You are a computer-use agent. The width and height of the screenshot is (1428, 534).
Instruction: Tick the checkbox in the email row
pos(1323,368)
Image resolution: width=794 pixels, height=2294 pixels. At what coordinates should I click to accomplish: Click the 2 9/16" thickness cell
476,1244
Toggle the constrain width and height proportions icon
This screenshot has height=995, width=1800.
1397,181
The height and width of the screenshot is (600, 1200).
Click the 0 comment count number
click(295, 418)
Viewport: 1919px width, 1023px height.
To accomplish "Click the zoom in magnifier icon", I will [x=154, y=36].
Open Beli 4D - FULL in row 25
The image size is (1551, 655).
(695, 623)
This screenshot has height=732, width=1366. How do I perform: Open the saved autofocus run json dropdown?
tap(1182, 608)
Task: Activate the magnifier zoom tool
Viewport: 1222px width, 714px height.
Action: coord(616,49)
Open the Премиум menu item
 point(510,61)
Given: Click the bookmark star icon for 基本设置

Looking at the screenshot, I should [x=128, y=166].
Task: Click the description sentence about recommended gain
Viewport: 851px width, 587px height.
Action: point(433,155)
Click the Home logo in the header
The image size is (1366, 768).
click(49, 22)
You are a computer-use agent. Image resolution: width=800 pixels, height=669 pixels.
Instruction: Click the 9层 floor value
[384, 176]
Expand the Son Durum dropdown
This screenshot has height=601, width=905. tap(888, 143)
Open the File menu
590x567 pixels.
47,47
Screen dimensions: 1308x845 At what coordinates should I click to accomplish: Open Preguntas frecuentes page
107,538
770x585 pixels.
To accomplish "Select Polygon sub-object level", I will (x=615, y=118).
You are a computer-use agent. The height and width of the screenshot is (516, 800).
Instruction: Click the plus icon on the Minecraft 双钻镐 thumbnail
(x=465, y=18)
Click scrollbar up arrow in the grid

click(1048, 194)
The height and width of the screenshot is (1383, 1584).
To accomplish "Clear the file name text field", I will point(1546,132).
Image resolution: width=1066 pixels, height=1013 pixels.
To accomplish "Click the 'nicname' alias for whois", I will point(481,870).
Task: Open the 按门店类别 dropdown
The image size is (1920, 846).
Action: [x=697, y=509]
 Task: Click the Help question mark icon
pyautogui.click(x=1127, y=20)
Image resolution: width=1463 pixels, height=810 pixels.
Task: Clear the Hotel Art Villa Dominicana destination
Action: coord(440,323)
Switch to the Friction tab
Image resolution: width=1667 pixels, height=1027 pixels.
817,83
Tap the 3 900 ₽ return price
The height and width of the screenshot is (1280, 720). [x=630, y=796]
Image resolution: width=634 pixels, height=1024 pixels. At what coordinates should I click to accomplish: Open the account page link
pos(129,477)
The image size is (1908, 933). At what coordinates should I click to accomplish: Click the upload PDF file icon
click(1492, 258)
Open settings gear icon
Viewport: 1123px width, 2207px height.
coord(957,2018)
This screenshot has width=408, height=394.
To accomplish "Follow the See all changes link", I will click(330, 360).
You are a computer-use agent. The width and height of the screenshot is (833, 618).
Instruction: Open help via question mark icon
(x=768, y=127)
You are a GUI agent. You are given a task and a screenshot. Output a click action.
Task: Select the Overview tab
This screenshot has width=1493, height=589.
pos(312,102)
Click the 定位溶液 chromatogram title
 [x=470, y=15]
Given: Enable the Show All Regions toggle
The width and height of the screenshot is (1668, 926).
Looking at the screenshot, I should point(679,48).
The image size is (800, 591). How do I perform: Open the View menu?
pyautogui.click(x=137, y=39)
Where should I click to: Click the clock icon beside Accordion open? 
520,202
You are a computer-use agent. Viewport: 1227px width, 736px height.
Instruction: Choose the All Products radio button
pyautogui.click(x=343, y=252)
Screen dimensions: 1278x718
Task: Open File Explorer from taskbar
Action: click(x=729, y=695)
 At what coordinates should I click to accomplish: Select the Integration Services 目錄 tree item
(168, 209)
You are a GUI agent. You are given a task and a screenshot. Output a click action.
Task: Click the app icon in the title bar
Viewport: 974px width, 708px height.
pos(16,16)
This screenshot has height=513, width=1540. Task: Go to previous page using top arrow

------------------------------------------------------------------------

▶ **Assignment**: Repeat the listing above in full, exactly as given.

▶ **Reply**:
You are a computer-use agent. The width and height of the screenshot is (1428, 534).
Instruction: Tick the checkbox in the email row
pos(1323,368)
Image resolution: width=794 pixels, height=2294 pixels. At what coordinates should I click to accomplish: Click the 2 9/16" thickness cell
476,1244
Toggle the constrain width and height proportions icon
This screenshot has height=995, width=1800.
1397,181
The height and width of the screenshot is (600, 1200).
Click the 0 comment count number
click(295, 418)
Viewport: 1919px width, 1023px height.
To accomplish "Click the zoom in magnifier icon", I will [x=154, y=36].
Open Beli 4D - FULL in row 25
The image size is (1551, 655).
(695, 623)
This screenshot has height=732, width=1366. How do I perform: Open the saved autofocus run json dropdown?
tap(1182, 608)
Task: Activate the magnifier zoom tool
Viewport: 1222px width, 714px height.
Action: coord(616,49)
Open the Премиум menu item
 point(510,61)
Given: Click the bookmark star icon for 基本设置

Looking at the screenshot, I should [x=128, y=166].
Task: Click the description sentence about recommended gain
Viewport: 851px width, 587px height.
Action: point(433,155)
Click the Home logo in the header
The image size is (1366, 768).
click(49, 22)
You are a computer-use agent. Image resolution: width=800 pixels, height=669 pixels.
Instruction: Click the 9层 floor value
[384, 176]
Expand the Son Durum dropdown
This screenshot has height=601, width=905. tap(888, 143)
Open the File menu
590x567 pixels.
47,47
Screen dimensions: 1308x845 At what coordinates should I click to accomplish: Open Preguntas frecuentes page
107,538
770x585 pixels.
To accomplish "Select Polygon sub-object level", I will (x=615, y=118).
You are a computer-use agent. The height and width of the screenshot is (516, 800).
Instruction: Click the plus icon on the Minecraft 双钻镐 thumbnail
(x=465, y=18)
Click scrollbar up arrow in the grid

click(1048, 194)
The height and width of the screenshot is (1383, 1584).
To accomplish "Clear the file name text field", I will point(1546,132).
Image resolution: width=1066 pixels, height=1013 pixels.
To accomplish "Click the 'nicname' alias for whois", I will point(481,870).
Task: Open the 按门店类别 dropdown
The image size is (1920, 846).
Action: [x=697, y=509]
 Task: Click the Help question mark icon
pyautogui.click(x=1127, y=20)
Image resolution: width=1463 pixels, height=810 pixels.
Task: Clear the Hotel Art Villa Dominicana destination
Action: coord(440,323)
Switch to the Friction tab
Image resolution: width=1667 pixels, height=1027 pixels.
817,83
Tap the 3 900 ₽ return price
The height and width of the screenshot is (1280, 720). [x=630, y=796]
Image resolution: width=634 pixels, height=1024 pixels. At what coordinates should I click to accomplish: Open the account page link
pos(129,477)
The image size is (1908, 933). At what coordinates should I click to accomplish: Click the upload PDF file icon
click(1492, 258)
Open settings gear icon
Viewport: 1123px width, 2207px height.
coord(957,2018)
This screenshot has width=408, height=394.
To accomplish "Follow the See all changes link", I will click(330, 360).
You are a computer-use agent. The width and height of the screenshot is (833, 618).
Instruction: Open help via question mark icon
(x=768, y=127)
You are a GUI agent. You are given a task and a screenshot. Output a click action.
Task: Select the Overview tab
This screenshot has width=1493, height=589.
pos(312,102)
Click the 定位溶液 chromatogram title
 [x=470, y=15]
Given: Enable the Show All Regions toggle
The width and height of the screenshot is (1668, 926).
Looking at the screenshot, I should point(679,48).
The image size is (800, 591). How do I perform: Open the View menu?
pyautogui.click(x=137, y=39)
Where should I click to: Click the clock icon beside Accordion open? 
520,202
You are a computer-use agent. Viewport: 1227px width, 736px height.
Instruction: Choose the All Products radio button
pyautogui.click(x=343, y=252)
Screen dimensions: 1278x718
Task: Open File Explorer from taskbar
Action: click(x=729, y=695)
 At what coordinates should I click to accomplish: Select the Integration Services 目錄 tree item
(168, 209)
You are a GUI agent. You are given a task and a screenshot. Output a click action.
Task: Click the app icon in the title bar
Viewport: 974px width, 708px height.
pos(16,16)
This screenshot has height=513, width=1540. Task: Go to previous page using top arrow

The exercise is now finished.